A Boulder-based program that brings performances of Shakespeare plays into Colorado schools as part of an anti-bullying program has received a $25,000 grant from the National Endowment for the Arts and Arts Midwest.
The Shakespeare & Violence Prevention project, a pioneering partnership between the Colorado Shakespeare Festival and the University of Colorado's Center for the Study and Prevention of Violence, is funded by a mix of grants, university funds and fees from the hosting schools. Since it began in 2011, with an anti-bullying interpretation of Twelfth Night, the program has been seen by more than 83,000 middle and high school students. The NEA grant will allow even further roaming of the Bard's players; the upcoming season offers performances of Julius Caesar, followed by classroom workshops designed to help students practice intervention strategies for squashing bullying in their schools.
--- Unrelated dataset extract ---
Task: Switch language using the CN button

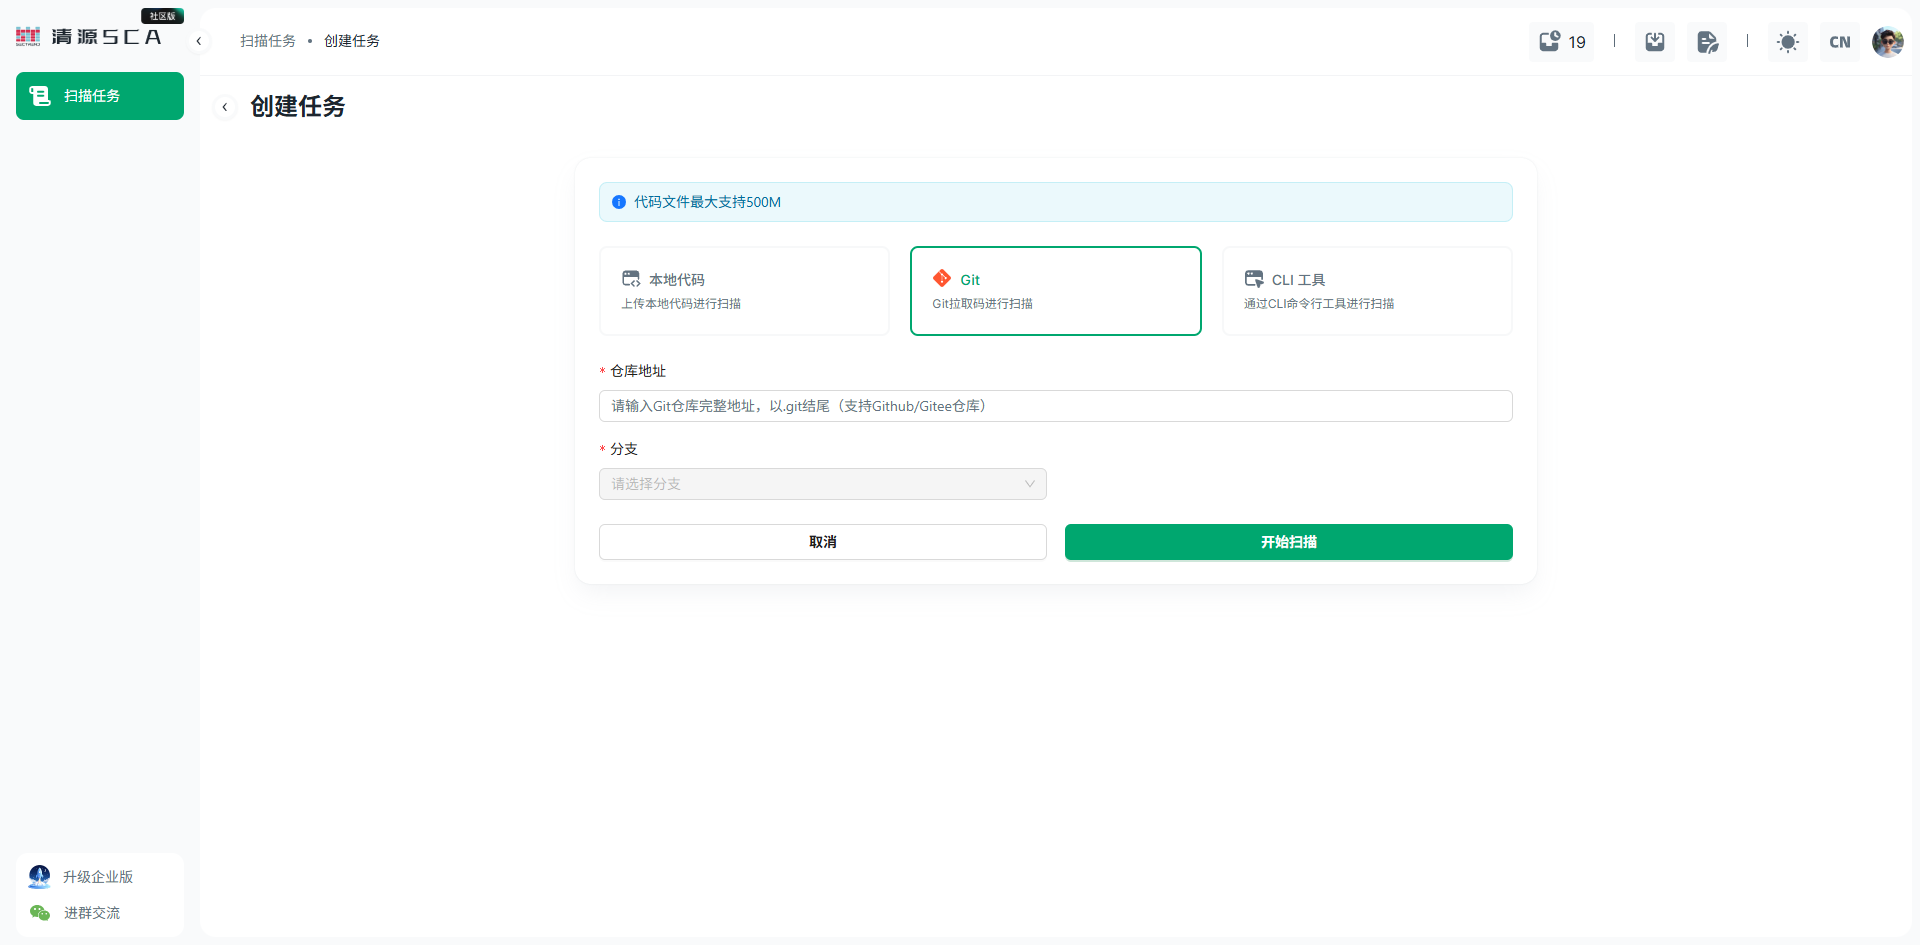Action: [x=1839, y=41]
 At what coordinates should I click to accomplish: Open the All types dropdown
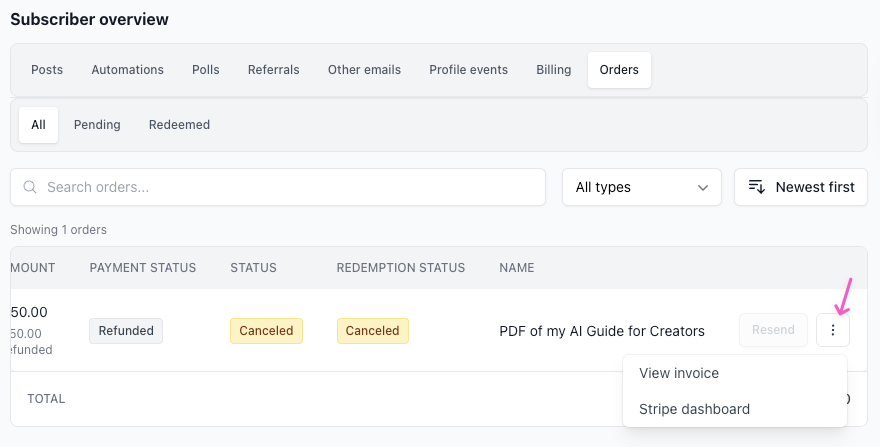coord(641,187)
"This school tour is a crucial component of the Colorado Shakespeare Festival as a whole, and it is the first exposure to Shakespeare for many communities across our state," CSF producing artistic director Timothy Orr noted in a statement announcing the grant. "The [program] was developed to to inspire young audiences throughout the state, not just audiences with easy access to our home stage in Boulder."
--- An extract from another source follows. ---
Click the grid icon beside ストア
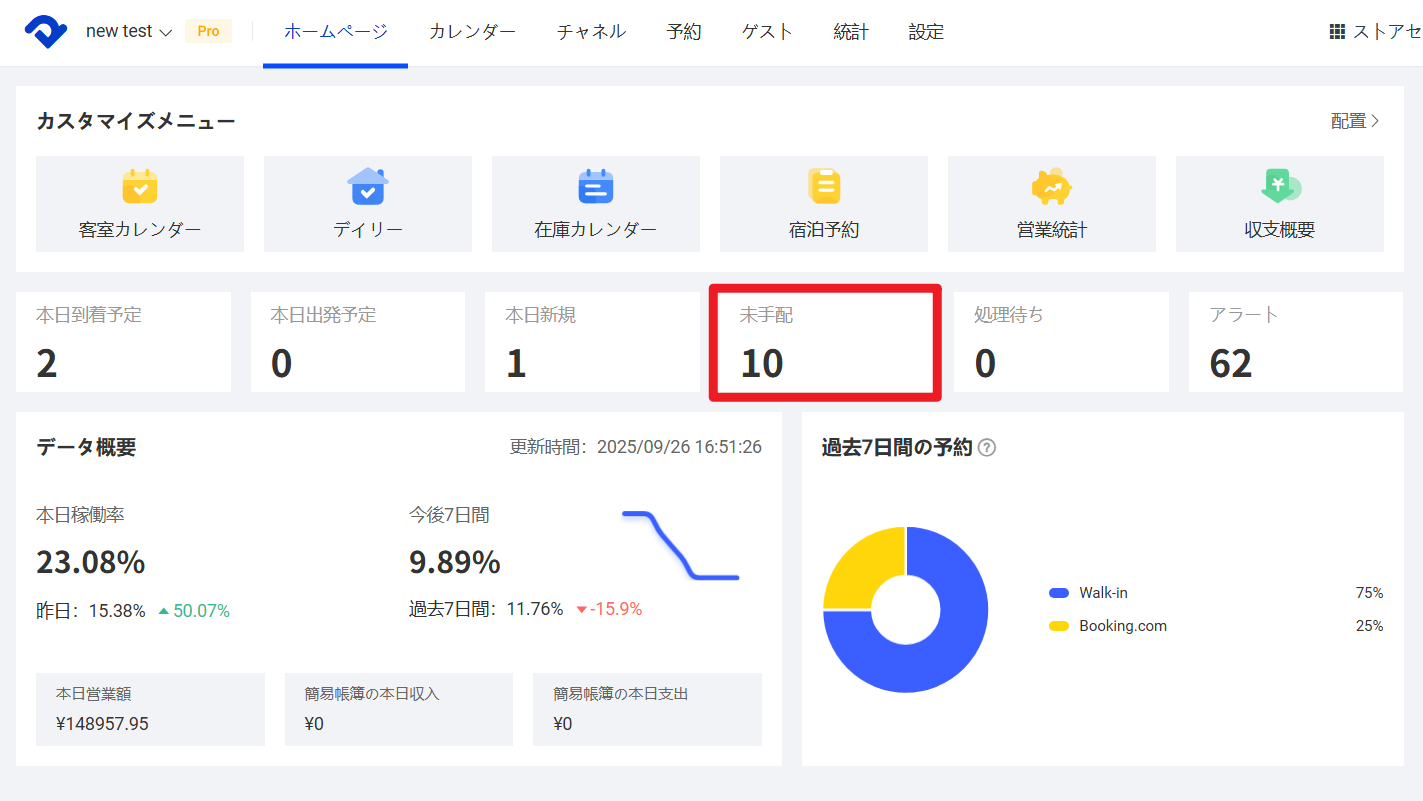The image size is (1423, 801). (x=1337, y=32)
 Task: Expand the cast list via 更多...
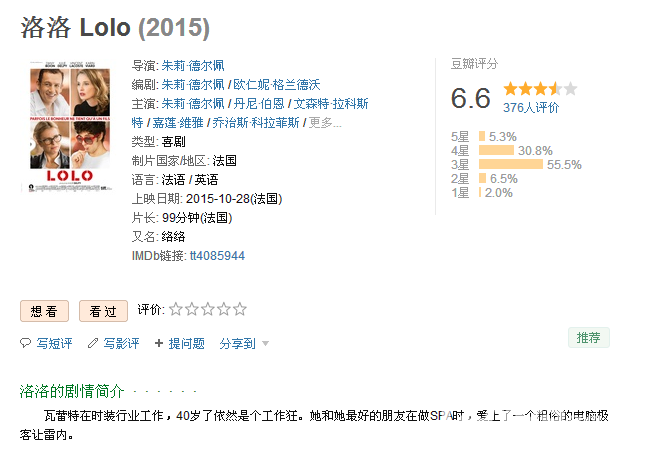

As I noted in a 2013 feature about the project, the combination of Shakespeare and anti-bullying messages doesn't come easily. But in CSF's hands, the project has gone places. Here's an excerpt from that article, dealing with what I learned while reporting on the 2013 workshops revolving around The Tempest:
Using Shakespeare to promote non-violence may seem to make about as much sense as inviting Quentin Tarantino to script an anti-profanity film. You can't poke around the Bard of Avon's work without encountering an elaborate pipeline of mayhem, the blood running hot and cold, coursing through a labyrinth of swordplay, assassinations, suicides, blindings, beheadings, mutilations, random cruelties — and one memorable dinner party in which an empress is served the flesh of her two sons, baked in a meat pie. But the project's backers say that focusing on what Shakespeare has to say about the virtues of restraint and compassion — whether in dealing with a prank that gets out of hand, as in Twelfth Night, or Prospero's decision to renounce his revenge — has generated encouraging and sometimes surprising results.
"When we meet with educators about bullying and violence, we talk about risk factors and evidence-based programs," notes Beverly Kingston, director of the CSPV. "It's all this research language. But the theater really brings it to life; Shakespeare cuts through the jargon and gets to the heart of what's going on. I see the play as a way to engage a school around these topics. We think of it as part of an overall effort to improve school climate."
Amanda Giguere, literary manager for the Colorado Shakespeare Festival, says her troupe's mission and that of the CSPV are meshing more closely than either group anticipated. "Kids know intuitively that they want to be in a school environment where it's safe for them to learn, where they can be themselves," she says. "The more programs that talk about that, the more it becomes acceptable and cool not to support bullying. And from our perspective, this is giving them another reason to love Shakespeare."